TASK INSTRUCTIONS
In the entries below, find the lines with the word "text" and copy them.

SUPPLIED ENTRIES
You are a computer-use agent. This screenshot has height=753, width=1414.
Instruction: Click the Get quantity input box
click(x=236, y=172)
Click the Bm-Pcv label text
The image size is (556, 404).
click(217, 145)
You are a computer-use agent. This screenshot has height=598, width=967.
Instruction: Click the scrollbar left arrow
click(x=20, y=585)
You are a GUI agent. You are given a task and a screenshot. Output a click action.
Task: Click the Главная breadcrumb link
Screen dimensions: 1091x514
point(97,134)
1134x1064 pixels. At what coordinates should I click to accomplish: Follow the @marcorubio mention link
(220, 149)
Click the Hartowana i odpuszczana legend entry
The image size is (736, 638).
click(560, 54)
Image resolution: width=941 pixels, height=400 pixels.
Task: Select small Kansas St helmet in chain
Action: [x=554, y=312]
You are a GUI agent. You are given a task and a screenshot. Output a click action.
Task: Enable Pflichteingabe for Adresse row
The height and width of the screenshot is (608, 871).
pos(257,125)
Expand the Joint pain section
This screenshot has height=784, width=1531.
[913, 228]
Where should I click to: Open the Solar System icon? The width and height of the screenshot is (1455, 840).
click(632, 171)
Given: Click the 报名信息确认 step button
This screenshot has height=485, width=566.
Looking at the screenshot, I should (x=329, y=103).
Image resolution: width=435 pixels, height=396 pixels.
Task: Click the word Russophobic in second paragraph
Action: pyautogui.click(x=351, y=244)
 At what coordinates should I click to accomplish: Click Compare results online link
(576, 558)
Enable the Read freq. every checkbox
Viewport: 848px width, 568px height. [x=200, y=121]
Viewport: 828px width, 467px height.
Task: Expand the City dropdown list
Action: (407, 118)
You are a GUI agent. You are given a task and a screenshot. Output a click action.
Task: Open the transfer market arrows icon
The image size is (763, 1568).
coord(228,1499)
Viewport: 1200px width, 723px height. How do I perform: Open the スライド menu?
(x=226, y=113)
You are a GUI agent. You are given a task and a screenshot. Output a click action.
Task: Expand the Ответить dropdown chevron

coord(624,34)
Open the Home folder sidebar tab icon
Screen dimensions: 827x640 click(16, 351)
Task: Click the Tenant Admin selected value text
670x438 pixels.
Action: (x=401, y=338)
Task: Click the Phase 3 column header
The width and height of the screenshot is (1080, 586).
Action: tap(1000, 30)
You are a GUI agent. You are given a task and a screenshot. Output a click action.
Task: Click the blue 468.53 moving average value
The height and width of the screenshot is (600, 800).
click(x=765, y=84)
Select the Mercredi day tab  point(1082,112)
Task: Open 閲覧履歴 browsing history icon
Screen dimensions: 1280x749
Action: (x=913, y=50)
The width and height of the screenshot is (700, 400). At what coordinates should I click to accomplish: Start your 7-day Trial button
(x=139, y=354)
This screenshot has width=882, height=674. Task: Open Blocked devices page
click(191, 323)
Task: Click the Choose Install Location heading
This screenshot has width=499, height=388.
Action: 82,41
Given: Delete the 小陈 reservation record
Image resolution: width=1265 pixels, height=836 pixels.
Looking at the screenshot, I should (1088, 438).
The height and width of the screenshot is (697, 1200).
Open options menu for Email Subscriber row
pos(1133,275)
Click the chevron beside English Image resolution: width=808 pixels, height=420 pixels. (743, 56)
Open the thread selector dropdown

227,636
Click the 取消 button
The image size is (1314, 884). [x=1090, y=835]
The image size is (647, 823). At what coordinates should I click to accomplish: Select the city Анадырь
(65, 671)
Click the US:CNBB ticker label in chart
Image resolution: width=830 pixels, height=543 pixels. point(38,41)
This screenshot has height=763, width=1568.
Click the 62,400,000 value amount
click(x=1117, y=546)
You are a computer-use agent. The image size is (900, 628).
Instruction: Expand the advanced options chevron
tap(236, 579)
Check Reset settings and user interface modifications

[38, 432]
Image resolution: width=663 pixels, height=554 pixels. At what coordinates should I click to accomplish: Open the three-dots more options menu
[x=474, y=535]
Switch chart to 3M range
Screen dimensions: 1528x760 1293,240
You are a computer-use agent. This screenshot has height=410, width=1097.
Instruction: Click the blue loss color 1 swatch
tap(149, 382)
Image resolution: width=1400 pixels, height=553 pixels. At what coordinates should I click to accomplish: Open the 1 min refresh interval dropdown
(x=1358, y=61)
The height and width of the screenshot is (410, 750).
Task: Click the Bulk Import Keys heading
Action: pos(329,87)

EXERCISE SOLUTION
Click the Bm-Pcv label text
Task: Click the Tenant Admin selected value text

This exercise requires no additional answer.